Expired tokens are automatically cleaned up daily at 3 AM via scheduled task in RefreshTokenService.cleanupExpiredTokens().

Manual Revocation

// Revoke all tokens for a library
refreshTokenService.revokeAllByLibraryId("library-id");

// Revoke all tokens (logout all users)
refreshTokenService.revokeAll();

User Experience

  1. Seamless Authentication: Users stay logged in for 2 weeks
  2. Automatic Refresh: Token refresh happens transparently
  3. No Interruptions: API calls succeed even when access token expires
  4. Backend Restart: Users must re-login (JWT secret rotates on startup)
  5. Cross-Device Library Switching: Automatic library switching when using different devices with different libraries

Cross-Device Library Switching

Feature Overview

The system automatically detects and switches libraries when you use different devices authenticated to different libraries. This ensures you always see the correct library's data.

How It Works

Scenario 1: Active Access Token (within 24 hours)

  1. Request comes in with valid JWT access token
  2. JwtAuthenticationFilter extracts libraryId from token
  3. Compares with currentLibraryId in backend
  4. If different: Automatically switches to token's library
  5. If same: Early return (no overhead, just string comparison)
  6. Request proceeds with correct library

Scenario 2: Token Refresh (after 24 hours)

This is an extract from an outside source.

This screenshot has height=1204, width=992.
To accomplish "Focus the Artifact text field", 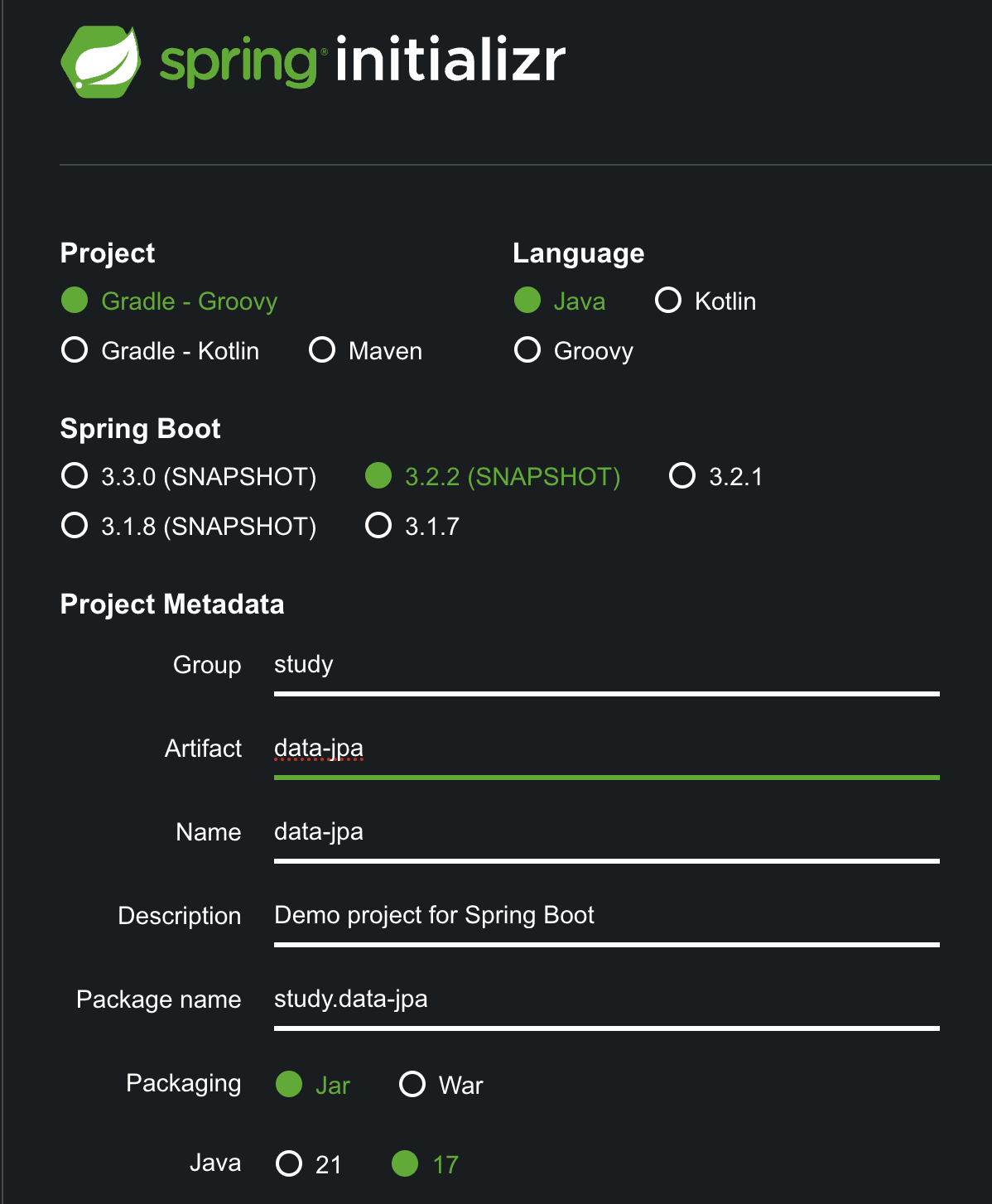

  1. Access token expired, refresh token still valid
  2. /api/auth/refresh endpoint validates refresh token
  3. Extracts libraryId from refresh token
  4. Compares with currentLibraryId in backend
  5. If different: Automatically switches to token's library
  6. If same: Early return (no overhead)
  7. Generates new access token with correct libraryId

Scenario 3: After Backend Restart

  1. currentLibraryId is null (no active library)
  2. First request with any token automatically switches to that token's library
  3. Subsequent requests use early return optimization

Performance

When libraries match (most common case):

  • Simple string comparison: libraryId.equals(currentLibraryId)
  • Immediate return - zero overhead
  • No datasource changes, no reindexing

When libraries differ (switching devices):

  • Synchronized library switch
  • Datasource routing updated instantly
  • Solr reindex runs asynchronously (doesn't block request)
  • Takes 2-3 seconds in background

Edge Cases

Multi-device simultaneous use:

  • If two devices with different libraries are used simultaneously
  • Last request "wins" and switches backend to its library
  • Not recommended but handled gracefully
  • Each device corrects itself on next request

Library doesn't exist:

  • If token contains invalid libraryId
  • Library switch fails with error
  • Request is rejected with 500 error
  • User must re-login with valid credentials

Future Enhancements

Potential improvements:

  1. Persistent JWT secret (survive backend restarts)
  2. Sliding refresh token expiration (extend on use)
  3. Multiple device management (view/revoke sessions)
  4. Configurable token lifetimes via environment variables
  5. Token rotation (new refresh token on each use)
  6. Thread-local library context for true stateless operation

Summary

The refresh token implementation provides a robust, secure authentication system that balances user convenience (2-week sessions) with security (short-lived access tokens, automatic refresh). The implementation follows industry best practices and provides a solid foundation for future enhancements.